▶ **Material for this task**
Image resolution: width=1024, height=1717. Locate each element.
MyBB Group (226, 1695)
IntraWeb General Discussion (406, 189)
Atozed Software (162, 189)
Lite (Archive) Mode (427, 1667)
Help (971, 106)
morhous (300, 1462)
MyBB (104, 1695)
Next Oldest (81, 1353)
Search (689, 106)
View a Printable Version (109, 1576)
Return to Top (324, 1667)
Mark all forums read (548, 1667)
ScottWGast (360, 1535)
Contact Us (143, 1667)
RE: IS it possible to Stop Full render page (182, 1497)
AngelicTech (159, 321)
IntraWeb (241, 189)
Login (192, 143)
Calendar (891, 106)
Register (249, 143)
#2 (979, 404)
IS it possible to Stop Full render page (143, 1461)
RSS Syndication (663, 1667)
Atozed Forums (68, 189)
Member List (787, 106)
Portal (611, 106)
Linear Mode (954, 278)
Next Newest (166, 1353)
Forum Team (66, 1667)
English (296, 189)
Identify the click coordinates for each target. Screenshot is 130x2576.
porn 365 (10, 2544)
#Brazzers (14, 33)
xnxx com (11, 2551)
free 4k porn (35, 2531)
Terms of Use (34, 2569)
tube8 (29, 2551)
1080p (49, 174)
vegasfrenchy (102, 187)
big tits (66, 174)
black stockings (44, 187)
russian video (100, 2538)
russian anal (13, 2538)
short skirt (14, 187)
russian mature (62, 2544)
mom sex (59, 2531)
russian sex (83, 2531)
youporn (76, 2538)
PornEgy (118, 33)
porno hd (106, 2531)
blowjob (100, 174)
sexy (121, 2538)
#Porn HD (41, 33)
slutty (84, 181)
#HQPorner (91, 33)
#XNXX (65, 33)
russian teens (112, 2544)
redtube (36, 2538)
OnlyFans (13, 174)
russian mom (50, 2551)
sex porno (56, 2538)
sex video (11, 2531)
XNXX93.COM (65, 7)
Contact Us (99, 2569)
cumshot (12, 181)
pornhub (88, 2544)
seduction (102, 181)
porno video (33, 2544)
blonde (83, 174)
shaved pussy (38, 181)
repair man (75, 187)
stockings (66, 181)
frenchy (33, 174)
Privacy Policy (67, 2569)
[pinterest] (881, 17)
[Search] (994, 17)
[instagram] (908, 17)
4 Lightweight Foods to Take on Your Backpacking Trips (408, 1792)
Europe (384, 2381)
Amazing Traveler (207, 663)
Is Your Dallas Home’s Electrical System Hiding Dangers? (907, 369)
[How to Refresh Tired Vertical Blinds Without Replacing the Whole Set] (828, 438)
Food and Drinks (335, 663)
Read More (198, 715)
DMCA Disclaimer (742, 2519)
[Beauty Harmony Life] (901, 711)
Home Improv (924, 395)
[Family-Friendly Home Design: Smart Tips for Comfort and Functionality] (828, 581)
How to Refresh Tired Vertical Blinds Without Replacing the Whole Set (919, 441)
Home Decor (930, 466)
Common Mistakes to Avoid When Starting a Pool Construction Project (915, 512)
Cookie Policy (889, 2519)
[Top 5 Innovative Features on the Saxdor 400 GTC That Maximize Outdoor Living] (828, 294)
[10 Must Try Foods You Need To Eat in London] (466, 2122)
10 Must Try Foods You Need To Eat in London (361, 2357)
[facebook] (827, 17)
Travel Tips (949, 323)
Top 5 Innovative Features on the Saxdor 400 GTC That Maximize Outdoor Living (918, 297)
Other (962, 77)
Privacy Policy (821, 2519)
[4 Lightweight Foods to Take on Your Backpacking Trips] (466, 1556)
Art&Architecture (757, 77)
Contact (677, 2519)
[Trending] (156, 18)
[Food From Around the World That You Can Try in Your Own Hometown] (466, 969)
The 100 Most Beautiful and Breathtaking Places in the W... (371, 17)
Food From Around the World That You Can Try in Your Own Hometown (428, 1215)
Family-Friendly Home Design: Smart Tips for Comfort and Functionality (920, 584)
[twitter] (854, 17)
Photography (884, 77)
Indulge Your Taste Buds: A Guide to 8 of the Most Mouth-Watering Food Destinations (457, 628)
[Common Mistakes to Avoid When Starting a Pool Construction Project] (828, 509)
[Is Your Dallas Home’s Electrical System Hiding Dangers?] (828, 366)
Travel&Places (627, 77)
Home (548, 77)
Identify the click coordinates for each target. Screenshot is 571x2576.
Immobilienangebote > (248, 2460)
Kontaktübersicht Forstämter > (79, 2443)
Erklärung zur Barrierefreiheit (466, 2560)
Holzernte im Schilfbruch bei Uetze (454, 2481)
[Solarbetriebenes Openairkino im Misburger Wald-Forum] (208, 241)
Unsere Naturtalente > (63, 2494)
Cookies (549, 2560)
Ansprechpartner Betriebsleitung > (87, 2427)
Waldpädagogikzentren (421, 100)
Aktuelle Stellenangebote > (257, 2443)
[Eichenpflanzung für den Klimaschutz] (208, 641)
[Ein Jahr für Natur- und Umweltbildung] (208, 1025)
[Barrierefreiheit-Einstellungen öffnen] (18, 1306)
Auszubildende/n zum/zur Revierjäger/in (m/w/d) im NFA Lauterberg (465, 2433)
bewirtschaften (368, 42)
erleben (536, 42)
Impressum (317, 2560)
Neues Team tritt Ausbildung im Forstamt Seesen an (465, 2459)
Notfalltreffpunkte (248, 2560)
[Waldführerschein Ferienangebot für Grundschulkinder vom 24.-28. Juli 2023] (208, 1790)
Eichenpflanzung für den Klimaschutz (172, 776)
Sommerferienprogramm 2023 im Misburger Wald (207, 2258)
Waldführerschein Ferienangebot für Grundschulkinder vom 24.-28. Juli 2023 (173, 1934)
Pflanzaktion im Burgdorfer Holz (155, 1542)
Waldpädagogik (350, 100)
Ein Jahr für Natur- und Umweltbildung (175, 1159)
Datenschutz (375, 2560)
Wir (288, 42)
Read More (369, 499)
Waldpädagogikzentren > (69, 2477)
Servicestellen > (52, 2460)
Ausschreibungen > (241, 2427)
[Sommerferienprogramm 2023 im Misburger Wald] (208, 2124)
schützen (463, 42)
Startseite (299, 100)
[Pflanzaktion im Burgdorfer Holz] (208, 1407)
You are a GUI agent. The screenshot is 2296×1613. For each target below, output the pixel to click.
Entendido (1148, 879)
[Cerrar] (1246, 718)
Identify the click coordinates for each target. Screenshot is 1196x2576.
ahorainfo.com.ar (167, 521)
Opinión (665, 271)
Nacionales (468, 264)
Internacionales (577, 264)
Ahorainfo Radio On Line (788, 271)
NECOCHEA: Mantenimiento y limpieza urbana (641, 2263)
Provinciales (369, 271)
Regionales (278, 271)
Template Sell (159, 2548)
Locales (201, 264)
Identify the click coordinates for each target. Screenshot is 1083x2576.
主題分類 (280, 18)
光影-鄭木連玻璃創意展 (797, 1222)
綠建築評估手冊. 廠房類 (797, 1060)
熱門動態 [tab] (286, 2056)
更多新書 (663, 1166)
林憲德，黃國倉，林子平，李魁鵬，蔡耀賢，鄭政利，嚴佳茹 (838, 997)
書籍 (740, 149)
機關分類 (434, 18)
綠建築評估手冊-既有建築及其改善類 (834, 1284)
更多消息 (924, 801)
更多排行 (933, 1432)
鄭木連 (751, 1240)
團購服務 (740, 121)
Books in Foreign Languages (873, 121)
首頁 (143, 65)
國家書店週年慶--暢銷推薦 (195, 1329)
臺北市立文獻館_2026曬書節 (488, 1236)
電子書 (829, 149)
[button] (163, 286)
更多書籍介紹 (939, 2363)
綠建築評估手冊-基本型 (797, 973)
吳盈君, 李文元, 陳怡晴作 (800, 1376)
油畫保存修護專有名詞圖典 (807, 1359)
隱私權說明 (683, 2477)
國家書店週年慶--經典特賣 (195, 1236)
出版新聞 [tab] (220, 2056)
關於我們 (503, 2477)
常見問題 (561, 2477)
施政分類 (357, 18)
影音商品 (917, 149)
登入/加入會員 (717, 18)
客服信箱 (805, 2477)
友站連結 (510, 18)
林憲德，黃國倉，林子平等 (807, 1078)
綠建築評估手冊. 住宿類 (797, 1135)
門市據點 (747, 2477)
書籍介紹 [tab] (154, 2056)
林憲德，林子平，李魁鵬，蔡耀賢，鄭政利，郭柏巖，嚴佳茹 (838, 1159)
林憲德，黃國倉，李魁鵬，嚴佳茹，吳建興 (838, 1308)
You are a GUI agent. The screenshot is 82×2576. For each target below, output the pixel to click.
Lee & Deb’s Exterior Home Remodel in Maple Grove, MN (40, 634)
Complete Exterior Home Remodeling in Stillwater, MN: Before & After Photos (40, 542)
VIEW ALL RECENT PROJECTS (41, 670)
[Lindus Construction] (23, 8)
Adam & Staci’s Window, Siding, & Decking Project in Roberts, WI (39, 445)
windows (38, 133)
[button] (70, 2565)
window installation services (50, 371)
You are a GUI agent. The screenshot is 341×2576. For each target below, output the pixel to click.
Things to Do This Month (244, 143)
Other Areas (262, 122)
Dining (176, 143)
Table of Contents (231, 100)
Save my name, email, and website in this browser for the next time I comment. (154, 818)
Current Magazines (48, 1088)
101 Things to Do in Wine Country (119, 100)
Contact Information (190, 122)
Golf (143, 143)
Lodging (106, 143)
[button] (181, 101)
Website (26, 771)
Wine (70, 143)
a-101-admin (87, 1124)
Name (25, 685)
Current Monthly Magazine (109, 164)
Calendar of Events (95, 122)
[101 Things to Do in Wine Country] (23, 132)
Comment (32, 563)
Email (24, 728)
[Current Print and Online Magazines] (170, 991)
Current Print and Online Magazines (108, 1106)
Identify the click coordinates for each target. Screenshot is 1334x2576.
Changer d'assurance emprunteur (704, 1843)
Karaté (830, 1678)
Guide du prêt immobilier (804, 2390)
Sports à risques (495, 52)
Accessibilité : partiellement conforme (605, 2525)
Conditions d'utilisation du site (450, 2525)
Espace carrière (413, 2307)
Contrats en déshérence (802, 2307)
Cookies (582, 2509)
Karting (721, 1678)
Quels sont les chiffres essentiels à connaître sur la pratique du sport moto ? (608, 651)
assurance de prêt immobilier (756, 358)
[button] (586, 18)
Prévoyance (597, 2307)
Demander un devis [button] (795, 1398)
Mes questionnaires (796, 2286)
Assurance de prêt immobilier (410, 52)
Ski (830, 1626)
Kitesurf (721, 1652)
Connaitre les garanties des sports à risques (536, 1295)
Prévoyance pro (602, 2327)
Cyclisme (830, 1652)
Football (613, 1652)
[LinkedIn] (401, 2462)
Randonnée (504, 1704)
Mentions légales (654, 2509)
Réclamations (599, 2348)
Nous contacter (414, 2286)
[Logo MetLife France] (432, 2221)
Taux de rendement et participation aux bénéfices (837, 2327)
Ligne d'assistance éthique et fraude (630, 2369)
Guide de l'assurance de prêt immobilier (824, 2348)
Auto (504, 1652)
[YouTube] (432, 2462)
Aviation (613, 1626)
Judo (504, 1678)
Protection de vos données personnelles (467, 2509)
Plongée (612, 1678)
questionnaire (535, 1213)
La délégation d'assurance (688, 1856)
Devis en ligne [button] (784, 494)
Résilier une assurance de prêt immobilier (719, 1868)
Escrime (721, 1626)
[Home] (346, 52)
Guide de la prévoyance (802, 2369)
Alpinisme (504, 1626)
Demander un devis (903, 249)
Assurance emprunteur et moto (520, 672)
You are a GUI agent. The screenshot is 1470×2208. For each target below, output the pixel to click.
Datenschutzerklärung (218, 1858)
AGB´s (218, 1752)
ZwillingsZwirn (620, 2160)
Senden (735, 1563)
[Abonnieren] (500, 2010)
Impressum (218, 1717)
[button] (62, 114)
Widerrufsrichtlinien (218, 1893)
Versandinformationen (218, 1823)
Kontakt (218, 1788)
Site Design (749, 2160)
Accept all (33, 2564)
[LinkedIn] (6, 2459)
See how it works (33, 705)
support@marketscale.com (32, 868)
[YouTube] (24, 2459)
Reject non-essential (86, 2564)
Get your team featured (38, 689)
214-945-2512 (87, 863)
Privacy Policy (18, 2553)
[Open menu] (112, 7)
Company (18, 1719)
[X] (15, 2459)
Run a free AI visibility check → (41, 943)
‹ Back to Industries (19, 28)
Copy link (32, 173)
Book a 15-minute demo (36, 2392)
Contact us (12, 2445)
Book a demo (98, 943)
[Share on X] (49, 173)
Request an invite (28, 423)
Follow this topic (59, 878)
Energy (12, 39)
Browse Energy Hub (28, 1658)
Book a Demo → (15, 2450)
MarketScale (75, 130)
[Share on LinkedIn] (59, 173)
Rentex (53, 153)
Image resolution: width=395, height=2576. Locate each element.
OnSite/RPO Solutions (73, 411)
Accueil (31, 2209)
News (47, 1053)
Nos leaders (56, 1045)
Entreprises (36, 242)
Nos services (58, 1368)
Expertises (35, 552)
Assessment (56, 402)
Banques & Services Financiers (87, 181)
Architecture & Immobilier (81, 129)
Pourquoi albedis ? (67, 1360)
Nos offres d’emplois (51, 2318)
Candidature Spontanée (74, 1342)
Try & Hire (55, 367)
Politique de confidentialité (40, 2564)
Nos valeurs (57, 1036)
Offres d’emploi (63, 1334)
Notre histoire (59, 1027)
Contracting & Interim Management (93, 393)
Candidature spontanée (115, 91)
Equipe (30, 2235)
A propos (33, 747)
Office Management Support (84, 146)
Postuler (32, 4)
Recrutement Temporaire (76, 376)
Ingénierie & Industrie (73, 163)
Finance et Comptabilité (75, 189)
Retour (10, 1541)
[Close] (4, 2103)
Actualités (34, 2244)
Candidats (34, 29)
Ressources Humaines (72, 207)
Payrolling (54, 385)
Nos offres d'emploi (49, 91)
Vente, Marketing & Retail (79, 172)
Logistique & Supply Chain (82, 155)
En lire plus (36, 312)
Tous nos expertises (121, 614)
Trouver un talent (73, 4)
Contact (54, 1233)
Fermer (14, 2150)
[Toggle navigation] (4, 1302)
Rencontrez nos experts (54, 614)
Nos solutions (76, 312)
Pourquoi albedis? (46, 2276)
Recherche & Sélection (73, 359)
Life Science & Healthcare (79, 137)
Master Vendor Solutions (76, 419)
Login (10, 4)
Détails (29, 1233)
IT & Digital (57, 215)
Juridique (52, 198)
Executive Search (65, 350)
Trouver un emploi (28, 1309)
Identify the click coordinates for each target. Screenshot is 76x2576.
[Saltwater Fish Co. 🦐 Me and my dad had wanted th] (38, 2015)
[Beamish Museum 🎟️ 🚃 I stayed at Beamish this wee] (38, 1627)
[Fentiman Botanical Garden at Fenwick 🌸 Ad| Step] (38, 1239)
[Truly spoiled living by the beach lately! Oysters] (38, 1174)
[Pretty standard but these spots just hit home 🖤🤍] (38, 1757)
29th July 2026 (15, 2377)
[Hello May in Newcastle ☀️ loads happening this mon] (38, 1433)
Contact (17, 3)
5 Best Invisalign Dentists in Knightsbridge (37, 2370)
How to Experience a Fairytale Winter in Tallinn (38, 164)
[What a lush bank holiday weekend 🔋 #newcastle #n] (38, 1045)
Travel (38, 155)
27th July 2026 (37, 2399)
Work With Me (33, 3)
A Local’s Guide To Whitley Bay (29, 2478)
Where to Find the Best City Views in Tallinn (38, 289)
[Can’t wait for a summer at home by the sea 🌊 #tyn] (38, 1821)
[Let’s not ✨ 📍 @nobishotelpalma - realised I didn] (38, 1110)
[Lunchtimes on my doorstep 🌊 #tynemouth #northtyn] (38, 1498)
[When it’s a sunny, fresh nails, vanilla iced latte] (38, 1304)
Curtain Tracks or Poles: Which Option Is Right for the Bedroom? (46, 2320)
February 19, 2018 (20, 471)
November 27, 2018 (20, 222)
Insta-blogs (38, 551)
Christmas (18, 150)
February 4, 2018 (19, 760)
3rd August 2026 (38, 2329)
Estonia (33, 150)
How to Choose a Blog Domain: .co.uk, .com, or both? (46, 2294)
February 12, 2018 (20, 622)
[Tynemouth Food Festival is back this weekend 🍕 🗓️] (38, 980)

▶ **Exercise aim**
Copy each line in the entries above where "height" turns up.

▶ **Solution to this problem**
Image resolution: width=1024, height=1717. Locate each element.
Image resolution: width=395, height=2576. Locate each element.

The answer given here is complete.